Is Your Grant Funding Safe?

Since October 1, 2024, new cybersecurity-related revisions from the Office of Management and Budget (OMB) have been in effect for new federal grants and cooperative agreements – or amendments for extra funds to existing grants. Federal agencies and grant recipients must be proactive and assess whether their current or new projects comply with revised Uniform Guidance for cybersecurity frameworks and internal controls.

OMB, in its Fall 2024 revision, clarified previous guidance issued in April 2024. Documenting internal controls for federal awards has been in effect since 2013; however, the latest guidance requires special emphasis on enhanced controls with mechanisms to protect confidential or sensitive information. Failure to comply with updated cybersecurity standards could result in heightened scrutiny and/or penalties, funding delays, or funding ineligibility.

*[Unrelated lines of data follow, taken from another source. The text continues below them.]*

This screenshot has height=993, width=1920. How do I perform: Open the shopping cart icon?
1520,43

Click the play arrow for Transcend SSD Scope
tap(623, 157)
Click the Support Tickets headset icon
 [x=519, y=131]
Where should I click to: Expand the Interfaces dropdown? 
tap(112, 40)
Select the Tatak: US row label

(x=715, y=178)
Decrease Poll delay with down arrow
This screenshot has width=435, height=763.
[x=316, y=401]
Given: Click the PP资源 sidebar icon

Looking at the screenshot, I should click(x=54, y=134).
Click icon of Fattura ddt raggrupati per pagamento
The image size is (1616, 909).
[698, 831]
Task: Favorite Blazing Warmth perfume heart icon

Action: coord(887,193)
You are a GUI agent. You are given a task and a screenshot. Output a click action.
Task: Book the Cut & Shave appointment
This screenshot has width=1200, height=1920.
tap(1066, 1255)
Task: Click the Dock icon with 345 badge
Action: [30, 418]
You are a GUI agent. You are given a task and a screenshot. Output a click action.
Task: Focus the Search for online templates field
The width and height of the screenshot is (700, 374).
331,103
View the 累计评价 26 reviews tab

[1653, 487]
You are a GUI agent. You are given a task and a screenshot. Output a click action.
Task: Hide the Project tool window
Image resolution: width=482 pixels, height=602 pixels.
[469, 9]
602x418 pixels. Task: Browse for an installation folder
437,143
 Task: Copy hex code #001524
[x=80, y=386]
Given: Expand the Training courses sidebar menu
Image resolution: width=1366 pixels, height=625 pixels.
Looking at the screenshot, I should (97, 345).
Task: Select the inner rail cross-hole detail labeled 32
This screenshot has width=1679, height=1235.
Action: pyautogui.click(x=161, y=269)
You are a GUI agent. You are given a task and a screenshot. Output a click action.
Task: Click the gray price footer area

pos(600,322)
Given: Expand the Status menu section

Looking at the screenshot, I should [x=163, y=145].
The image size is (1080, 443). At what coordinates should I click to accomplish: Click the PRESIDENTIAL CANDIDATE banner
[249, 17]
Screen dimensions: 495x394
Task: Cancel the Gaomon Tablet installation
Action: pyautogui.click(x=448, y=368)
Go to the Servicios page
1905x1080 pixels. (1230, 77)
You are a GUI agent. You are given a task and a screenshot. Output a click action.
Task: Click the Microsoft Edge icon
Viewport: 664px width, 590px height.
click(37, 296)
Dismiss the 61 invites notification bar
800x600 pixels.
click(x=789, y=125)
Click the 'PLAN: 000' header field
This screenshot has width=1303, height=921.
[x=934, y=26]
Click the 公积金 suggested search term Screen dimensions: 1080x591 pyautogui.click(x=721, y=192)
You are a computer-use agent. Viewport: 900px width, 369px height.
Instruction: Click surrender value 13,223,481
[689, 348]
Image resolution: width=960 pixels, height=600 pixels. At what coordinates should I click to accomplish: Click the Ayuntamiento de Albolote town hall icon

Why This Matters Now for Grant Administrators, CFOs, and Compliance Officers

Cyber threats continue to escalate. In response, OMB’s mandate now requires federal grant recipients to implement strong cybersecurity measures or potentially risk losing funding. These updates reflect an increasing federal emphasis on cyber resilience, data protection, and risk management. Organizations, for their benefit, can gain clarity and demonstrate transparent, effective fund management with the updated measures.

Key Cybersecurity Provisions in the Updated Uniform Guidance

Mandatory Cybersecurity Risk Assessments

Under Section 200.206– Federal Agency Review of Risk Posed by Applicants, grant administrators and compliance officers must ensure their organization is prepared for federal agencies to evaluate cybersecurity risks when assessing applicants for federal awards. The latest update, linked above, specifies:

  • Reviewing an entity’s IT security posture, cybersecurity policies, and risk management framework.
  • Assessing past security breaches, incident reports, and remediation actions.
  • Evaluating compliance with established federal cybersecurity frameworks, such as, NIST Cyberecurity Framework (CSF) 2.0
    • Note that OMB has not mandated a specific framework.
  • Determining financial and operational risks tied to cybersecurity vulnerabilities.

Federal agencies are now required to document and update cybersecurity risk assessments. Proactive compliance throughout the grant cycle can help to avoid potential funding disruptions. Grant administrators should also be aware that agencies may impose additional cybersecurity conditions or require corrective actions from noncompliant recipients.

New Internal Cybersecurity Controls Requirement

OMB Guidance Section 200.303 – Internal Controls mandates that all recipients and subrecipients of federal grants establish cybersecurity measures to protect sensitive information, including Protected Personally Identifiable Information (PII), grant-related financial data, and federal systems access. Required measures include:

  • Documented cybersecurity policies that address user access, encryption, and multi-factor authentication (MFA).
  • Implementation of cybersecurity controls aligned with federal best practices, such as NIST CSF 2.0 or other federally recognized security frameworks (reminder that OMB has not mandated using something specific).
  • Incident response plans to detect, mitigate, and report cyber threats to ensure regulatory compliance.
  • Vendor risk management policies for third-party service providers handling federal data.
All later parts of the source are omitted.